More Nazi propaganda meant to make Germans afraid of immigrants out-breeding them and thus making Germany less German. I feel like I've heard these kind of arguments before.


After the war ended, the Nazis and their reign of terror were swept away, only to be replaced, at least in the East, by the Soviets and the East German regime. This barbed wire fence was eventually replaced by the oppressive Berlin Wall.


"We are the people 1989/1990." This photo is from a massive demonstration in Alexanderplatz, in downtown East Berlin, which went down on November 4, 1989. Over 500,000 East Germans gathered here to demand more rights and freedoms. No one knew that the Berlin Wall would fall only five days later.

Holocaust Memorials

Near Brandenburger Tor there are many memorials to everyone who was murdered in the Holocaust. I stopped by here on Saturday morning, September 5, 2020.


The biggest memorial is this one, the Memorial to the Murdered Jews of Europe, built between 2003 and 2004. There's 2,711 slabs here. No one's sure exactly how this memorial's design was meant to be interpreted, but many visitors have come up with their own interpretations, such as the field of slabs resembling a cemetery, or the identical drab blocks representing the Nazis' emphasis on conformity.

There is also a building here called the Place of Information which I didn't visit only because I didn't know it was there until long after I left. It contains exhibits related to the mass murders of Jews in the Holocaust, including a list of names of all known Jewish victims. If I'm ever in Berlin again I'll be sure to visit this place.

In the same area there was also the Memorial to the Sinti and Roma Victims of National Socialism. The Sinti and Roma, long called "gypsies" in English, are originally from northern India, have lived a nomadic life throughout Europe for about a millennium, and were targeted for genocide by the Nazis. I didn't get a good picture of the memorial but it consisted of a circular reflecting pool, ringed with the words of a poem, with a triangular stone in the center.

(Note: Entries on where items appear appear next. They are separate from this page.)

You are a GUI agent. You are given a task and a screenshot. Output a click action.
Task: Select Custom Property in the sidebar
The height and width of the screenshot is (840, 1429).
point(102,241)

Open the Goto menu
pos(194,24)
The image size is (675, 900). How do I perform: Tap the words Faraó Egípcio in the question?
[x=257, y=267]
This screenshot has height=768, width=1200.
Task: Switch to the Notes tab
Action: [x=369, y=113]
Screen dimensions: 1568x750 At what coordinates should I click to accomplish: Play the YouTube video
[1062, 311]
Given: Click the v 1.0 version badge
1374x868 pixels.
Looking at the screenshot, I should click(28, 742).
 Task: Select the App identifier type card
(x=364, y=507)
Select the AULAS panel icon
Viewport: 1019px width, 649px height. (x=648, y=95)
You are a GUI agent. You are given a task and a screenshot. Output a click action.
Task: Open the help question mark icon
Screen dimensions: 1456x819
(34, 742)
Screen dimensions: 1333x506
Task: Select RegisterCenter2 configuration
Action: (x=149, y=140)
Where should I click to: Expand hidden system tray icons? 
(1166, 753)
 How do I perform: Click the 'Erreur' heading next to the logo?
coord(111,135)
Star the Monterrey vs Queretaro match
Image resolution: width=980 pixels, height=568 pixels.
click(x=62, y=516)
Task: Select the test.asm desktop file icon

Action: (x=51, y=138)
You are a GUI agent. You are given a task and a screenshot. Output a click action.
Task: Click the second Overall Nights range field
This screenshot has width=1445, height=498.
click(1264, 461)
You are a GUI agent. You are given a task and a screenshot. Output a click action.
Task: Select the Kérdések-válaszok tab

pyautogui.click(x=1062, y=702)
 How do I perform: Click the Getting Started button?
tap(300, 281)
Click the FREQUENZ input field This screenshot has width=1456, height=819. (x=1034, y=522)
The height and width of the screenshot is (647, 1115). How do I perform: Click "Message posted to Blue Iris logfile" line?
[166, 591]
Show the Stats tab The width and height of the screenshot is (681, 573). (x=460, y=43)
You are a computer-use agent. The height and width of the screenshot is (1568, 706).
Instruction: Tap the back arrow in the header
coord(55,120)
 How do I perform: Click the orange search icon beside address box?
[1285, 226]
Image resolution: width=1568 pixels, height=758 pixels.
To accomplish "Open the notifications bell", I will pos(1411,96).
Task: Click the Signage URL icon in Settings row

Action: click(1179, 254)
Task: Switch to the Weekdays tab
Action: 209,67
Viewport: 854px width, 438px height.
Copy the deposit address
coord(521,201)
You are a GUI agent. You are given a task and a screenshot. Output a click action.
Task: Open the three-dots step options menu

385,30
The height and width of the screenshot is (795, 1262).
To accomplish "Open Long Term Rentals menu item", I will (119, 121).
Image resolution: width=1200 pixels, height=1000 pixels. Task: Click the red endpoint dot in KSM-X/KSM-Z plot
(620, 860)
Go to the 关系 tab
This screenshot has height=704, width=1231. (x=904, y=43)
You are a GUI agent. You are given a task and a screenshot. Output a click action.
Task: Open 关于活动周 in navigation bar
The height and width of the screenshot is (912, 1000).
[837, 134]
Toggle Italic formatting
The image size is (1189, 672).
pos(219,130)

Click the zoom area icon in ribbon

This chart, from the Dachau concentration camp, shows all the color-coded patches worn by the inmates of the camp, with each color representing the reason that person was imprisoned. This is worth a closer look. The top, red row is labeled "political," for anyone locked up for being, say, a Communist. "Berufsverbrecher" means "career criminal." You can probably guess the meaning of "Emigrant" and "Homosexuell." On the fourth row "Bibelforscher" literally means "Bible student" but here was used to refer specifically to Jehovah's Witnesses--yes, they were also among the Nazis' victims--as that sect sprang from a movement called the Bible Students. Those last two rows say "Arbeitsscheu" which means "work-shy"; on similar charts which I saw at the Topographie des Terrors, they were also labeled "Asozial" meaning "asocial." This category covered alcoholics, homeless people, and other such vagrants who couldn't hold down a steady job or otherwise fit into society.

This is where it started to hit me just how disturbing the Nazis' plans and intentions were. It's horrifying enough that they wanted to exterminate everyone in their borders that they didn't like; they had a whole vision of a society they wanted to create, an idyllic, peaceful, pristine utopia...and anyone who did not fit into that perfect vision was to be put to death. This realization felt more bone-chilling than any movie or documentary I've ever seen about the Holocaust.


This is the Memorial to Homosexuals Persecuted under Nazism. If you look through that little window you'll see a short film being played in a loop.